PROVIDED TEXT >>
-- start --

Node Splitting. After tail duplication and loop peeling, node splitting may be applied to the set of selected blocks to eliminate dependences created by control path merges. At merge points, the execution time of all paths is typically dictated by that of the longest path. The goal of node splitting is to completely eliminate merge points with sufficient code duplication. Node splitting essentially duplicates all blocks subsequent to the merge point for each path of control entering the merge point. In this manner, the merge point is completely eliminated by creating a separate copy of the shared blocks for each path of control. Node splitting is especially effective for high-issue rate processors in control-intensive programs where control and data dependences limit the number of independent instructions.

A problem with node splitting is that it results in large amounts of code expansion. Excessive node splitting may limit performance within a hyperblock by causing many unnecessary instructions to be fetched and executed. Therefore, only selective node splitting should be performed by the compiler. A heuristic function for node splitting importance is shown below.

$$FSV_i = \left(K \times \frac{weight\_flow_i}{size\_flow_i} \times \frac{size\_main\_path_1}{weight\_main\_path_1} \times bb\_char_i\right)$$

The Flow Selection Value (FSV) is calculated for each control flow edge in the blocks selected for the hyperblock that contain two or more incoming edges, e.g., a merge point. Weight\_flow, is the execution frequency of the control flow edge. Size\_flow; is the number of instructions that are executed from the entry block to the point of the flow edge. The other parameters are the same parameters used in calculating the BSV. After the FSVs are computed, the node splitting algorithm proceeds by starting from the node with the largest differences between the FSVs associated with its incoming flow edges. Large differences among FSVs indicate highly unbalanced control flow paths. Thus, basic blocks with the largest difference should be split first. Node splitting continues until there are no more blocks with 2 or more incoming edges or no difference in FSVs above a certain threshold. Our node splitting algorithm also places an upper limit on the amount of node splitting applied to each hyperblock.

-- end --

GIVEN INSTRUCTION 1 >> In the records, pull out the lines from the one containing "The width and" through the end of the records, word for word, with the pictures left out.
The node splitting text has no connection to the records.

THE INPUT >>
-- start --

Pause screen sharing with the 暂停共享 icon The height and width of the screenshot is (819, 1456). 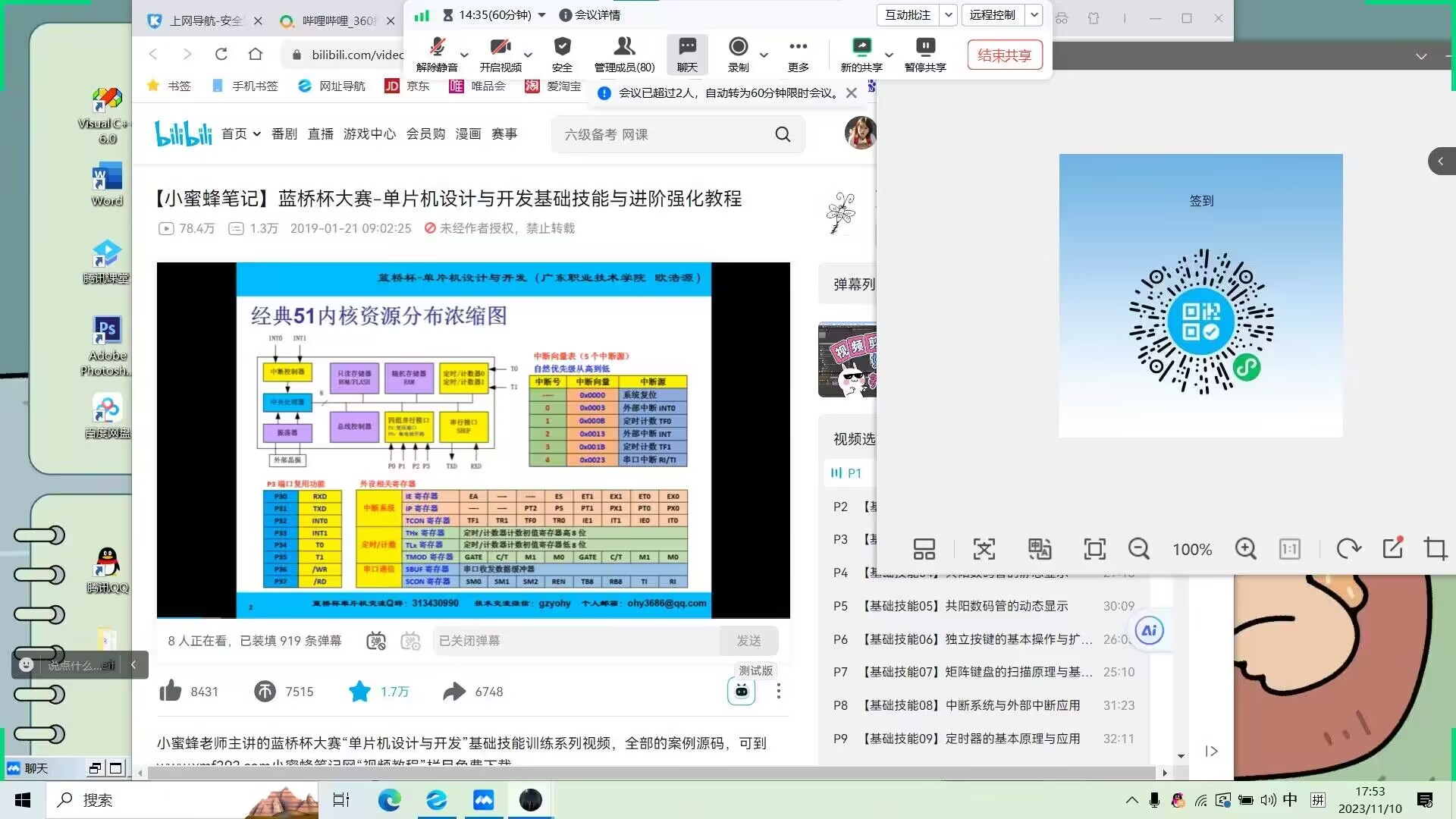click(925, 47)
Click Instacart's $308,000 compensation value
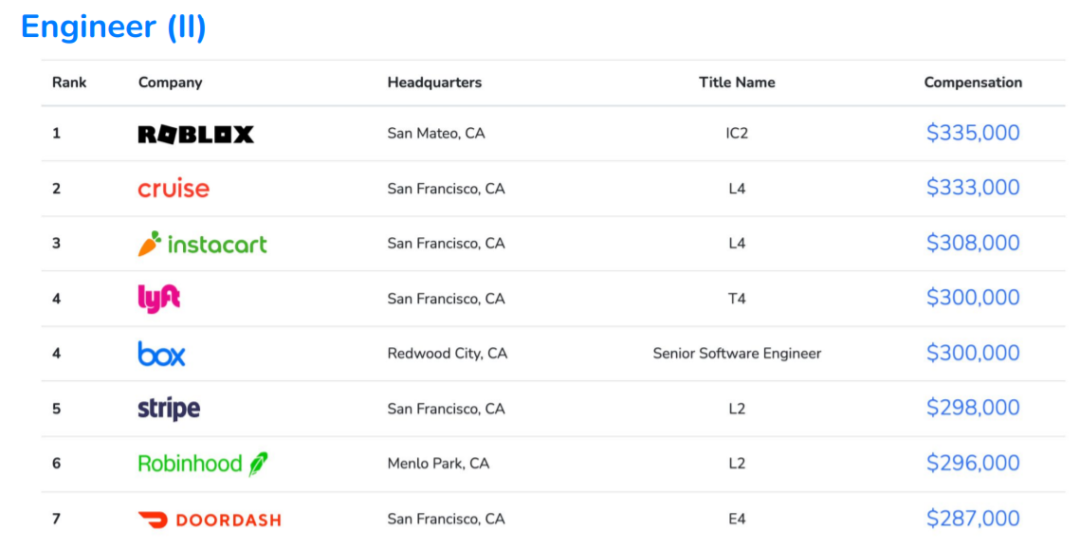Image resolution: width=1080 pixels, height=548 pixels. (x=972, y=243)
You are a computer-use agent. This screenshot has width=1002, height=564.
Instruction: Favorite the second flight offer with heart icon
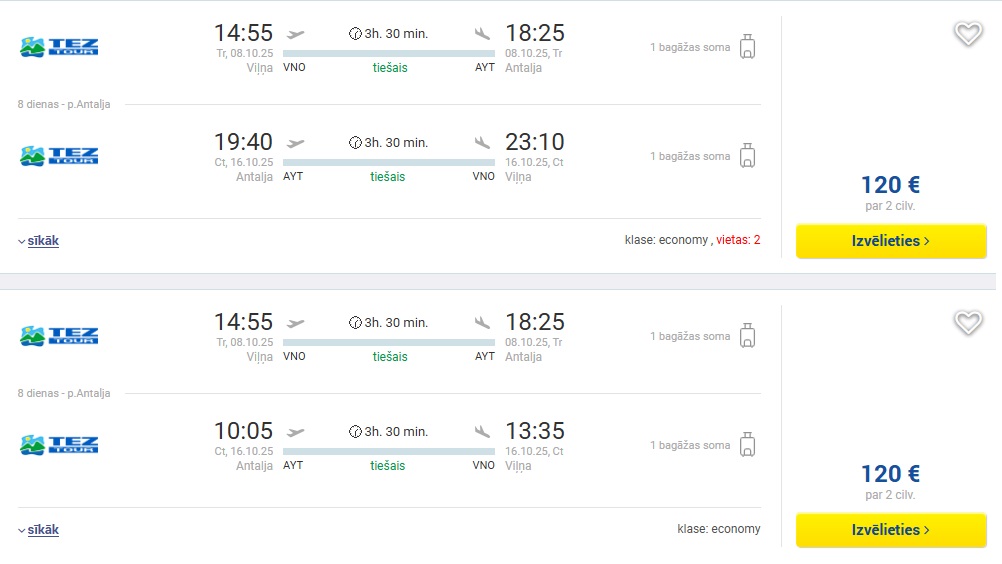coord(968,324)
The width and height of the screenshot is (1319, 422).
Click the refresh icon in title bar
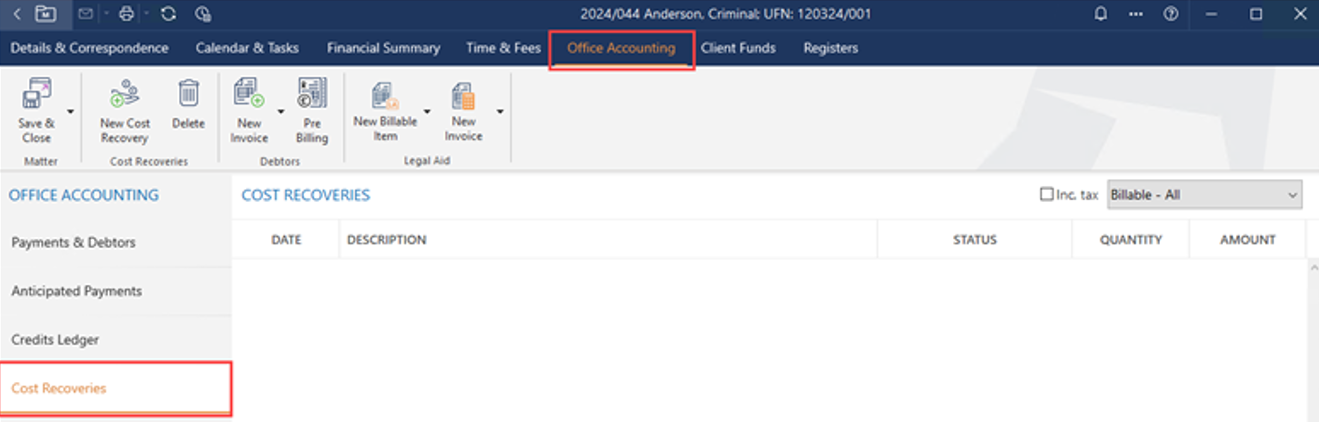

-- end --

GIVEN INSTRUCTION 2 >> From the node splitting text, copy the passage from "Node Splitting. After" up to and including "of independent instructions." word for word.

WRITTEN ANSWER 1 >>
The width and height of the screenshot is (1319, 422).
Click the refresh icon in title bar

WRITTEN ANSWER 2 >>
Node Splitting. After tail duplication and loop peeling, node splitting may be applied to the set of selected blocks to eliminate dependences created by control path merges. At merge points, the execution time of all paths is typically dictated by that of the longest path. The goal of node splitting is to completely eliminate merge points with sufficient code duplication. Node splitting essentially duplicates all blocks subsequent to the merge point for each path of control entering the merge point. In this manner, the merge point is completely eliminated by creating a separate copy of the shared blocks for each path of control. Node splitting is especially effective for high-issue rate processors in control-intensive programs where control and data dependences limit the number of independent instructions.